There will be a special userID created on our public server, which will own all the files of both the staging and final Websites. This owner will not be root. Only those officers of the company who have access to edit the Website contents will have their individual SSH keys installed in this user's home directory. The infra user on apps1 will not have its key installed here. All editing will be done by logging in as this user, not as root.

This user will be allowed to run the script which copies the staging server contents to the final server. This script is supposed to also restart the Apache Web server. Since this action requires supervisor privileges, a small C program will be compiled and installed by root in this user's ~/bin directory, to allow Apache restart.
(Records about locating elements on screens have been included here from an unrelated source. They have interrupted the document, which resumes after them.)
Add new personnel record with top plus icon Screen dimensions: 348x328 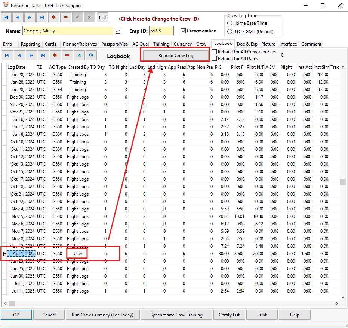[53, 18]
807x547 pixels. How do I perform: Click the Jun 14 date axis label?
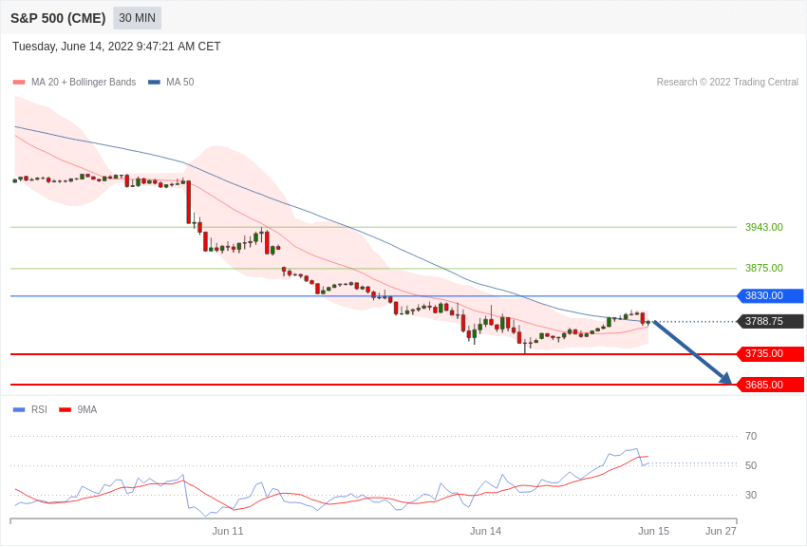pyautogui.click(x=485, y=531)
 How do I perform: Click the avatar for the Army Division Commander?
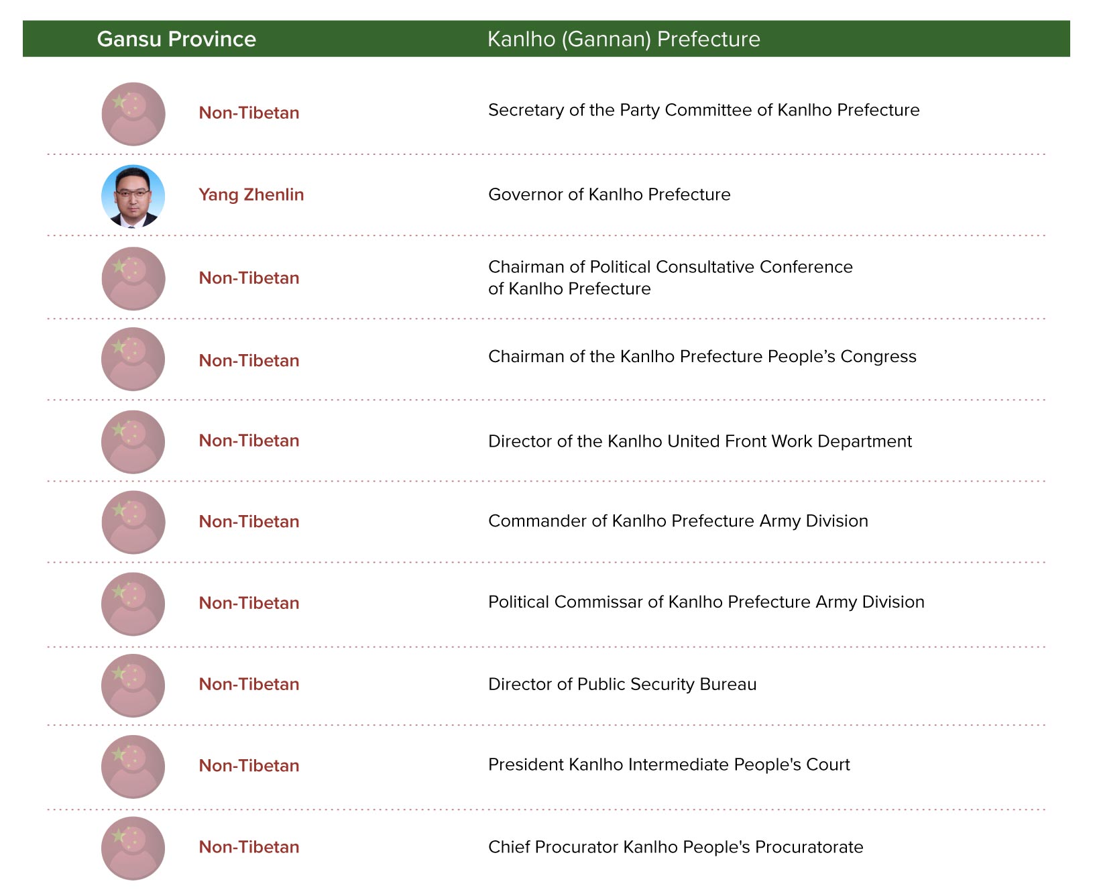[133, 522]
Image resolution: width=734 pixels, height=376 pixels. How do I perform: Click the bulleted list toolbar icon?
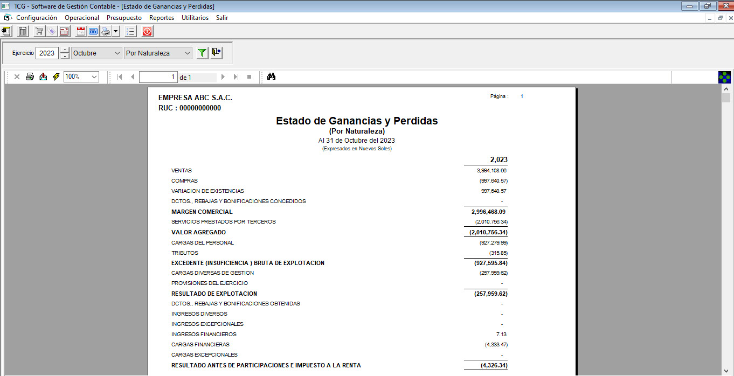[130, 32]
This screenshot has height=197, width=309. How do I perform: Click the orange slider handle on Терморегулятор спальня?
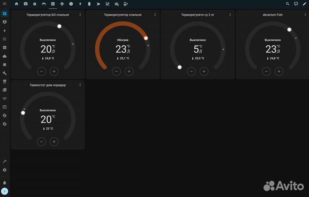coord(146,38)
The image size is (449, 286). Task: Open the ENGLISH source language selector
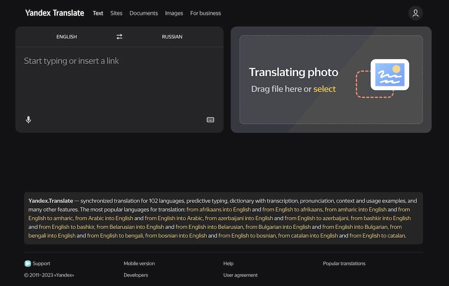point(66,36)
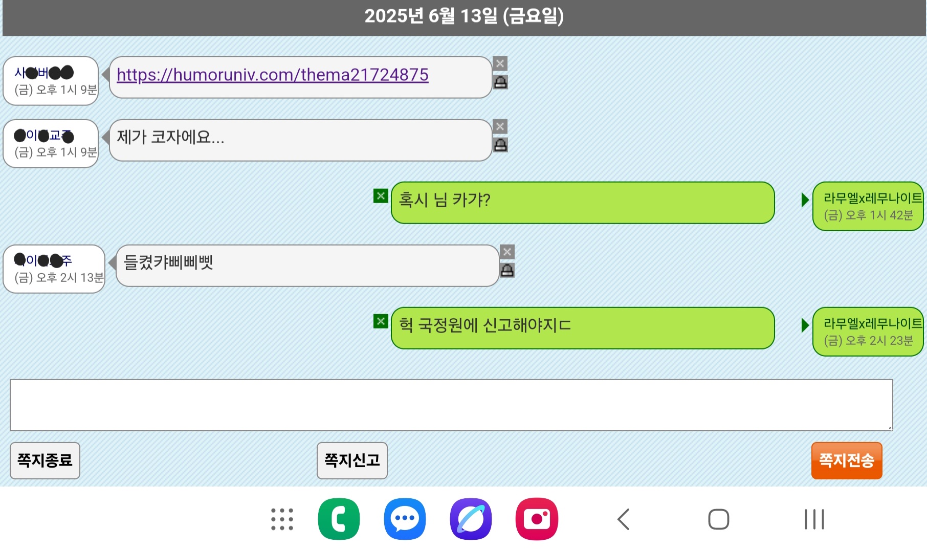
Task: Delete the humoruniv link message
Action: pos(500,63)
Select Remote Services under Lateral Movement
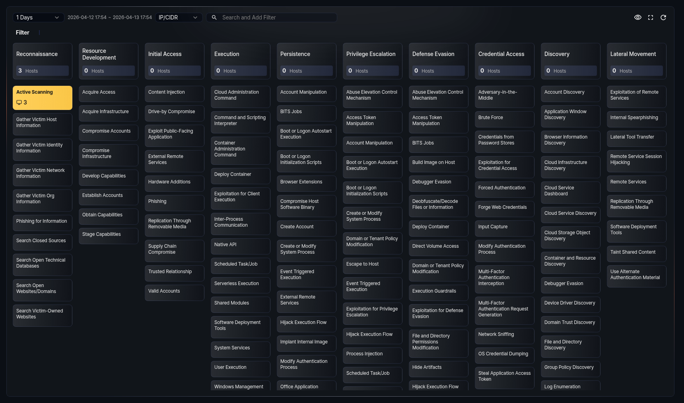Viewport: 684px width, 403px height. click(x=636, y=182)
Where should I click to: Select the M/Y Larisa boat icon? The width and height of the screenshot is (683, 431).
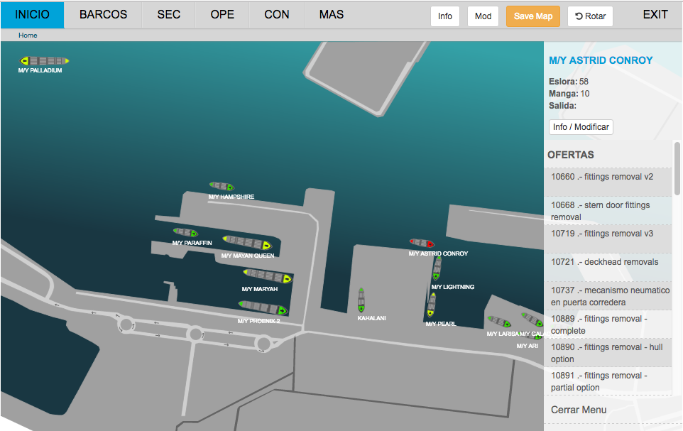[499, 322]
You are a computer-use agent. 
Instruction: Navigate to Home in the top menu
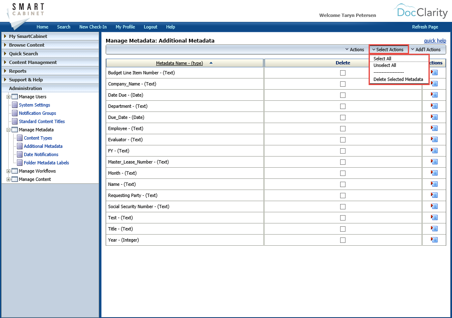click(x=42, y=27)
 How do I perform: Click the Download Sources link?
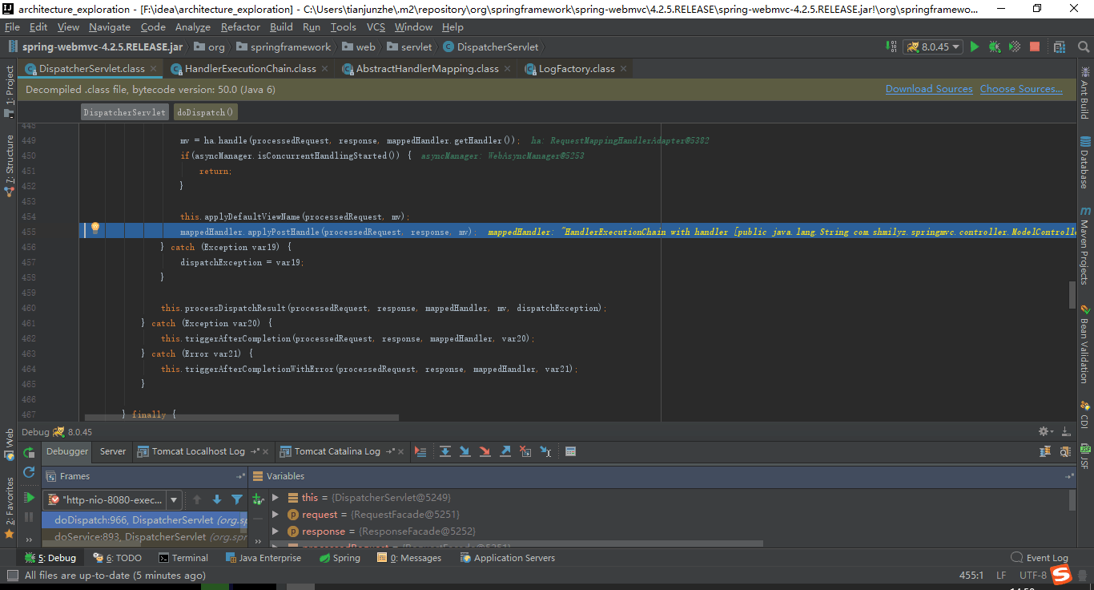point(928,89)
This binary executable will be setuid-root, and will be programmed to execute only one command, the Apache restart command. It will also be programmed to check that only the site-editing userID can run this program, not any other user.

General matters of process discipline

Do not keep .bac or other junk files lying around. Once you finish spell-checks, delete the .bac files. Once you finish experimentation, remove the tmp* and test* files.